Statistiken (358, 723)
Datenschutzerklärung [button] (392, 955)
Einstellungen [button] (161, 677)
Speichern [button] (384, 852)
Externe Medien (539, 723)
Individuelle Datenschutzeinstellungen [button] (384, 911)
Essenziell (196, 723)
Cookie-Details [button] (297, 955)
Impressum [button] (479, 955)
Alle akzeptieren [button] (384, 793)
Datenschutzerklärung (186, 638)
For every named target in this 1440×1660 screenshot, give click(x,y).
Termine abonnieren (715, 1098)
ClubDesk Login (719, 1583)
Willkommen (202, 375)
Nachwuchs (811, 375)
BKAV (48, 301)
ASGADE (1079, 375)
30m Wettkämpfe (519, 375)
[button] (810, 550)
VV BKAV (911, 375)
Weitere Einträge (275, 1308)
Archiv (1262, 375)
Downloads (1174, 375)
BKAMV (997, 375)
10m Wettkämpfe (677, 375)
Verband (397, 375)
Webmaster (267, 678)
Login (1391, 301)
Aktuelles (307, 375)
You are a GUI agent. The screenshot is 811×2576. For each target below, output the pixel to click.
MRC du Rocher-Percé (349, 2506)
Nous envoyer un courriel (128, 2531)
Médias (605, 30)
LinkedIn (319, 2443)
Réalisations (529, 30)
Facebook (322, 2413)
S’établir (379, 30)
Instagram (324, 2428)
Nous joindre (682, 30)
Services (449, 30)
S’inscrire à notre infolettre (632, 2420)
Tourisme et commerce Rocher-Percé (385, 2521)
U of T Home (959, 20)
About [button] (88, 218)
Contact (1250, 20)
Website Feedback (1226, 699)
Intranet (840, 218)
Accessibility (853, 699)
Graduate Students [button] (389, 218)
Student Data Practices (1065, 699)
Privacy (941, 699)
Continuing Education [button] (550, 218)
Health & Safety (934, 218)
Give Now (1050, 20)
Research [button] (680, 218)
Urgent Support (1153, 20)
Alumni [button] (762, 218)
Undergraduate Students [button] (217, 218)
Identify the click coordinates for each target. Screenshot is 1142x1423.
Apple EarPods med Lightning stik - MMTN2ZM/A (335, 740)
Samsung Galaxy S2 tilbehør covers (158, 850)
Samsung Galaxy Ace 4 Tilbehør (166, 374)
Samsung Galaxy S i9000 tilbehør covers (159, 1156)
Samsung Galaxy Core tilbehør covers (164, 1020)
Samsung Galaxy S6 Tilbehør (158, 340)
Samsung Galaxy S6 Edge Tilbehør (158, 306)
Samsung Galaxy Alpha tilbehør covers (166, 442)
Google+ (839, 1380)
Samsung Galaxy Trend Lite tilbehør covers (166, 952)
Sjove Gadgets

***

> [JOB]
Reproduce the entire listing above verbatim, keeping every line in its original order.

> [ANSWER TO THE PROBLEM]
Statistiken (358, 723)
Datenschutzerklärung [button] (392, 955)
Einstellungen [button] (161, 677)
Speichern [button] (384, 852)
Externe Medien (539, 723)
Individuelle Datenschutzeinstellungen [button] (384, 911)
Essenziell (196, 723)
Cookie-Details [button] (297, 955)
Impressum [button] (479, 955)
Alle akzeptieren [button] (384, 793)
Datenschutzerklärung (186, 638)
For every named target in this 1440×1660 screenshot, give click(x,y).
Termine abonnieren (715, 1098)
ClubDesk Login (719, 1583)
Willkommen (202, 375)
Nachwuchs (811, 375)
BKAV (48, 301)
ASGADE (1079, 375)
30m Wettkämpfe (519, 375)
[button] (810, 550)
VV BKAV (911, 375)
Weitere Einträge (275, 1308)
Archiv (1262, 375)
Downloads (1174, 375)
BKAMV (997, 375)
10m Wettkämpfe (677, 375)
Verband (397, 375)
Webmaster (267, 678)
Login (1391, 301)
Aktuelles (307, 375)
You are a GUI agent. The screenshot is 811×2576. For each target below, output the pixel to click.
MRC du Rocher-Percé (349, 2506)
Nous envoyer un courriel (128, 2531)
Médias (605, 30)
LinkedIn (319, 2443)
Réalisations (529, 30)
Facebook (322, 2413)
S’établir (379, 30)
Instagram (324, 2428)
Nous joindre (682, 30)
Services (449, 30)
S’inscrire à notre infolettre (632, 2420)
Tourisme et commerce Rocher-Percé (385, 2521)
U of T Home (959, 20)
About [button] (88, 218)
Contact (1250, 20)
Website Feedback (1226, 699)
Intranet (840, 218)
Accessibility (853, 699)
Graduate Students [button] (389, 218)
Student Data Practices (1065, 699)
Privacy (941, 699)
Continuing Education [button] (550, 218)
Health & Safety (934, 218)
Give Now (1050, 20)
Research [button] (680, 218)
Urgent Support (1153, 20)
Alumni [button] (762, 218)
Undergraduate Students [button] (217, 218)
Identify the click coordinates for each target. Screenshot is 1142x1423.
Apple EarPods med Lightning stik - MMTN2ZM/A (335, 740)
Samsung Galaxy S2 tilbehør covers (158, 850)
Samsung Galaxy Ace 4 Tilbehør (166, 374)
Samsung Galaxy S i9000 tilbehør covers (159, 1156)
Samsung Galaxy Core tilbehør covers (164, 1020)
Samsung Galaxy S6 Tilbehør (158, 340)
Samsung Galaxy S6 Edge Tilbehør (158, 306)
Samsung Galaxy Alpha tilbehør covers (166, 442)
Google+ (839, 1380)
Samsung Galaxy Trend Lite tilbehør covers (166, 952)
Sjove Gadgets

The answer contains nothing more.